Когда я женился в 1972 году сразу после окончания института, мы все вместе стали жить в нашем доме на улице Чайковского: мама, бабушка, Юрий Петрович, Лида и я. Лида окончила Московский архитектурный институт, стала архитектором, как мой папа. Когда она впервые появилась в нашем доме, то мама спросила у бабушки, как ей понравилась Сашина девушка. На что та ответила: "Настоящий бриллиант. Только необработанный". Эта "обработка", конечно, проходила не всегда гладко. Но надо сказать, что у Лиды хороший характер. Она редко высказывала свои обиды и претензии. Она умела молчать. И это во многом помогало нам переносить сложные бури, неизбежные в большой семье, где собралось столько разных и темпераментных людей. Но постепенно, с годами, мама и Лида становились все ближе друг к другу. Многие незнакомые люди даже сейчас часто думают, что она — Люсина дочка и очень на нее похожа. После маминой смерти именно Лида организует встречи с мамиными друзьями, контактирует с Театром Вахтангова, ходит на все спектакли (мне, к сожалению, в силу занятости не всегда это удается). Друзья мамы сейчас отмечают, что Лида переняла у мамы и интонации в разговоре, и мастерство печь пироги, и мысли и суждения об искусстве и театре. Я хотел бы особо подчеркнуть большой вклад моей жены в создание этой книги. Она подбирала фотографии, встречалась с автором, организовывала интервью с мамиными друзьями, обсуждала отдельные главы и документы.

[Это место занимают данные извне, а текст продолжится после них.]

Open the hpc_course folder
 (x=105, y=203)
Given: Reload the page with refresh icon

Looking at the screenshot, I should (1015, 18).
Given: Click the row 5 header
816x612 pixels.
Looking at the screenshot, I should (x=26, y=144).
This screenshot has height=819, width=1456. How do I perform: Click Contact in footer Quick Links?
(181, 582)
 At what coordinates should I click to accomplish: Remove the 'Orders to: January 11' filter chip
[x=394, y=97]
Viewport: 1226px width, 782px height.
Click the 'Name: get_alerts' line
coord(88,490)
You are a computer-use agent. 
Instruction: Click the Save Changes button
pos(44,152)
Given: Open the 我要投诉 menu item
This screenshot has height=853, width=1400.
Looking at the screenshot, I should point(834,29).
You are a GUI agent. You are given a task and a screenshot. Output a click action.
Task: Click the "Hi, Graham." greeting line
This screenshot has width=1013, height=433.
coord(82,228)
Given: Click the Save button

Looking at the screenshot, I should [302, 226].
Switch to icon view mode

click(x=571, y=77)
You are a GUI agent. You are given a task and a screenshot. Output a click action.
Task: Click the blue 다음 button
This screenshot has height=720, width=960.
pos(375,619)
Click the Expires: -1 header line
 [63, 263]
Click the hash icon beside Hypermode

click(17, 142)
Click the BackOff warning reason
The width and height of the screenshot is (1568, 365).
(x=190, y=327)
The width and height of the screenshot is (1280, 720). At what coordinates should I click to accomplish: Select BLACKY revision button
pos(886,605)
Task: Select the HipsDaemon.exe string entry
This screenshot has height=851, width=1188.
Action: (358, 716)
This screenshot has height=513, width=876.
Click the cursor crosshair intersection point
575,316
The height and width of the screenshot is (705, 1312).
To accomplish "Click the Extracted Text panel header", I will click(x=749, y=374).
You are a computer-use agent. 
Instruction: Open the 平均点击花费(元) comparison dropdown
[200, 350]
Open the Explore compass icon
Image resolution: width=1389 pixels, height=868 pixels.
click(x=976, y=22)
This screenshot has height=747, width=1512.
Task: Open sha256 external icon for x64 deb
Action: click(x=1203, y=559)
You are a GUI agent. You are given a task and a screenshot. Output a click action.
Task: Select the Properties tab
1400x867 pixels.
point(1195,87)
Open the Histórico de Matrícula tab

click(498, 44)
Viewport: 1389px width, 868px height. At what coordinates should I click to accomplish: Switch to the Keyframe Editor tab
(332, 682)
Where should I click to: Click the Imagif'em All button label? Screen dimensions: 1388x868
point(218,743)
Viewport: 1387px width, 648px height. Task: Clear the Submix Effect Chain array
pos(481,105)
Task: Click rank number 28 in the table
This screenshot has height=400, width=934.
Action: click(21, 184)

В 1974 году родился наш сын Каро, названный так в честь дедушки. Он всегда называл мою маму Люсей, а не бабушкой, и маме тоже нравилось быть для него не строгим ментором, а подружкой. Когда Каро учился в 20-й школе во Вспольном переулке, моя мама часто заезжала за ним после уроков. Там собирались известные артисты: Наталья Белохвостикова приходила за своей дочкой Наташей, Никита или Татьяна Михалковы заезжали за Аней и Темой. Они все учились в одном классе. Такой был "кинематографический" класс. Однако, в отличие от некоторых школьных друзей, Карик не стал артистом. Когда он маленький приходил к Люсе в театр, то говорил: "Люся! Как у тебя здесь красиво! Я хочу тут работать". На что Люся ему твердо отвечала: "Только через мой труп. Хватит в доме актеров".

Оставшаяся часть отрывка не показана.